André Gilles démissionne du poste de conseiller provincial: "Vive la province de Liège"

André Gilles: "C’est avec consternation que j’ai constaté qu’après le ‘Publifin bashing’, " toute parole, toute explication, tout discours rationnel étaient devenus inaudibles."
André Gilles: "C’est avec consternation que j’ai constaté qu’après le ‘Publifin bashing’, " toute parole, toute explication, tout discours rationnel étaient devenus inaudibles." - © VIRGINIE LEFOUR - BELGA

Après avoir déjà démissionné de son poste président de Publifin, André Gilles abandonne également celui de député-provincial-président. Dans un discours prononcé à la tribune du conseil provincial, André Gilles a annoncé sa "sortie de charge".  C'était ce vendredi à 15h

Les jaloux de tout poil

Après 30 années passées au conseil (soit huit législatures), André Gilles  dit avoir voué à la province de Liège  "un amour sincère où la passion n’a jamais faibli". Après avoir longuement évoqué ses détracteurs qui jalousaient sa bonne gestion, il a reconnu que "tout est toujours perfectible"  mais revendique, à la province une "véritable bonne gouvernance, n’en déplaisent aux jaloux de tout poil".

La Province est LÀ!

Il a ensuite tenu à fournir sa "part de vérité", en se félicitant d’avoir mis en place des structures supracommunales. Soulignant  la manière positive dont la Province de Liège a évolué jusqu’en 2017, il évoque une "nouvelle image, des moyens de communication modernes, un réseau d’enseignement performant, et le développement d’un modèle de supracommunalité". Son message est:  "La Province est LÀ, aux côtés des communes et au service des citoyens".

Le Publifin bashing

Viennent ensuite  les sentiments d'André Gilles sur l’affaire qui l’a fait connaître de la Belgique entière: "C’est avec consternation que j’ai constaté qu’après le ‘Publifin bashing’, toute parole, toute explication, tout discours rationnel étaient devenus inaudibles". Il évoque tour à tour l’attaque faite aux provinces et les "mises en cause injustes de (sa) personne".
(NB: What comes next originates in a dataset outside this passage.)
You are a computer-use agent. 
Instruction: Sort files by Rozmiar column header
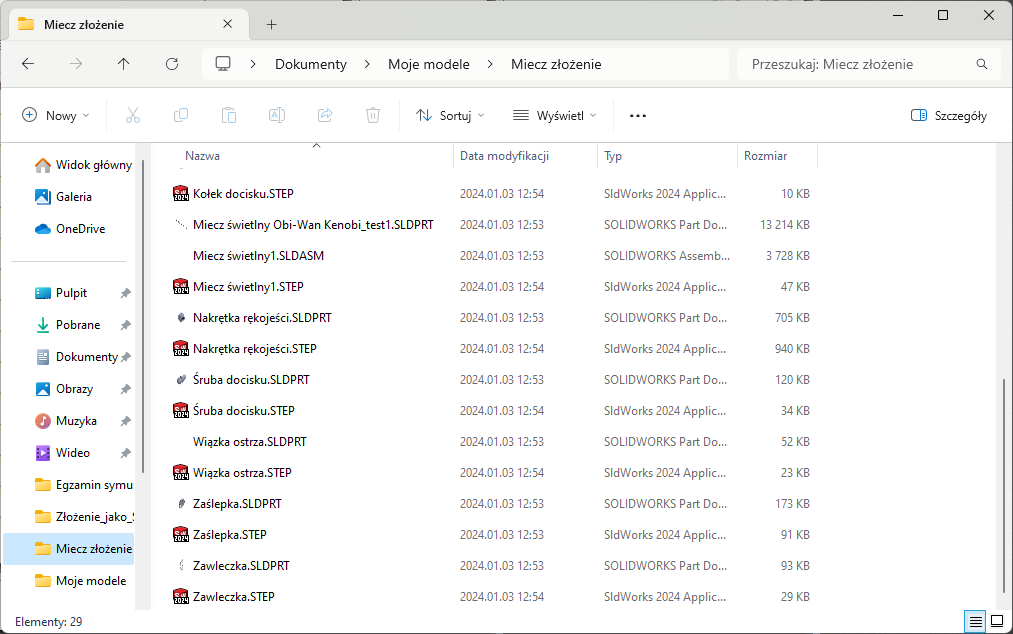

La presse aura aussi droit à sa vindicte, elle qui a poussé André Gilles à quitter ses responsabilités provinciales. Proclamant son amour pour la province, il conclut en proclamant sa "foi" dans l’avenir de celle-ci. "J’espère vivement avoir contribué, par les décisions que j’ai prises, à l’intérêt des structures que je quitte avec tristesse. Vive la Province de Liège".

Précisons qu'André Gilles ne disparaît pas de la vie active liégeoise. Il garde notamment son poste d'administrateur chez Nethys et une série de mandats dans d'autres organismes publics et parapublics en région liégeoise.